Repeat each entry below without omitting a single word.

Task inputs:
_ _ _ _ _ _ _
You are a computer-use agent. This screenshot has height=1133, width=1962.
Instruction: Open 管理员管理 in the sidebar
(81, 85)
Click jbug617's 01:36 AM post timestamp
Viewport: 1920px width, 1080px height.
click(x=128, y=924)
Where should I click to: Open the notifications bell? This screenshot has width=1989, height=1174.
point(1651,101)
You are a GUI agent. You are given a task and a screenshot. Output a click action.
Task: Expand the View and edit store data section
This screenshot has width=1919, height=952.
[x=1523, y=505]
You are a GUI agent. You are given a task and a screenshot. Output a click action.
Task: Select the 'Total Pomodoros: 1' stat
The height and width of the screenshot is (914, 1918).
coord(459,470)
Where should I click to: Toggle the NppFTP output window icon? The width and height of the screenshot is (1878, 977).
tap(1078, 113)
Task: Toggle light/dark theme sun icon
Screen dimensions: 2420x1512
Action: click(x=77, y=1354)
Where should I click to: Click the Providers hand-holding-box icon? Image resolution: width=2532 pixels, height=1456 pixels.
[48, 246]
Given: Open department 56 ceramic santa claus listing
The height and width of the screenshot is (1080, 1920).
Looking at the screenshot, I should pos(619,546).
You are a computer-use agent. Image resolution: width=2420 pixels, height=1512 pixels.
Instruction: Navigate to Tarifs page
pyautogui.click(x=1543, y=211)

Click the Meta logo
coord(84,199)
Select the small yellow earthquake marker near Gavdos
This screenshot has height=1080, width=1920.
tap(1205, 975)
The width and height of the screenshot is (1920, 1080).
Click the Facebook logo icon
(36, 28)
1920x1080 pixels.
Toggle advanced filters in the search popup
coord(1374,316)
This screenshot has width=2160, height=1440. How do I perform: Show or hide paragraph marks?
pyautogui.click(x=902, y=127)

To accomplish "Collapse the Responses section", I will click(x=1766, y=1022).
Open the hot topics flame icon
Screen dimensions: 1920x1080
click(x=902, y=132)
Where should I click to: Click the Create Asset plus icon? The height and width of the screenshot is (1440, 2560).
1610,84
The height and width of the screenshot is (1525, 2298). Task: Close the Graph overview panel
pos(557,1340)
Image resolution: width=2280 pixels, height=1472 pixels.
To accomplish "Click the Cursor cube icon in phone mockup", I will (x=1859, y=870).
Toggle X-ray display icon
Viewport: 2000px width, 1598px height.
_ _ _ _ _ _ _
Solution to this problem:
You are a computer-use agent. This screenshot has height=1133, width=1962.
Instruction: Open 管理员管理 in the sidebar
(81, 85)
Click jbug617's 01:36 AM post timestamp
Viewport: 1920px width, 1080px height.
click(x=128, y=924)
Where should I click to: Open the notifications bell? This screenshot has width=1989, height=1174.
point(1651,101)
You are a GUI agent. You are given a task and a screenshot. Output a click action.
Task: Expand the View and edit store data section
This screenshot has width=1919, height=952.
[x=1523, y=505]
You are a GUI agent. You are given a task and a screenshot. Output a click action.
Task: Select the 'Total Pomodoros: 1' stat
The height and width of the screenshot is (914, 1918).
coord(459,470)
Where should I click to: Toggle the NppFTP output window icon? The width and height of the screenshot is (1878, 977).
tap(1078, 113)
Task: Toggle light/dark theme sun icon
Screen dimensions: 2420x1512
Action: click(x=77, y=1354)
Where should I click to: Click the Providers hand-holding-box icon? Image resolution: width=2532 pixels, height=1456 pixels.
[48, 246]
Given: Open department 56 ceramic santa claus listing
The height and width of the screenshot is (1080, 1920).
Looking at the screenshot, I should pos(619,546).
You are a computer-use agent. Image resolution: width=2420 pixels, height=1512 pixels.
Instruction: Navigate to Tarifs page
pyautogui.click(x=1543, y=211)

Click the Meta logo
coord(84,199)
Select the small yellow earthquake marker near Gavdos
This screenshot has height=1080, width=1920.
tap(1205, 975)
The width and height of the screenshot is (1920, 1080).
Click the Facebook logo icon
(36, 28)
1920x1080 pixels.
Toggle advanced filters in the search popup
coord(1374,316)
This screenshot has width=2160, height=1440. How do I perform: Show or hide paragraph marks?
pyautogui.click(x=902, y=127)

To accomplish "Collapse the Responses section", I will click(x=1766, y=1022).
Open the hot topics flame icon
Screen dimensions: 1920x1080
click(x=902, y=132)
Where should I click to: Click the Create Asset plus icon? The height and width of the screenshot is (1440, 2560).
1610,84
The height and width of the screenshot is (1525, 2298). Task: Close the Graph overview panel
pos(557,1340)
Image resolution: width=2280 pixels, height=1472 pixels.
To accomplish "Click the Cursor cube icon in phone mockup", I will (x=1859, y=870).
Toggle X-ray display icon
Viewport: 2000px width, 1598px height.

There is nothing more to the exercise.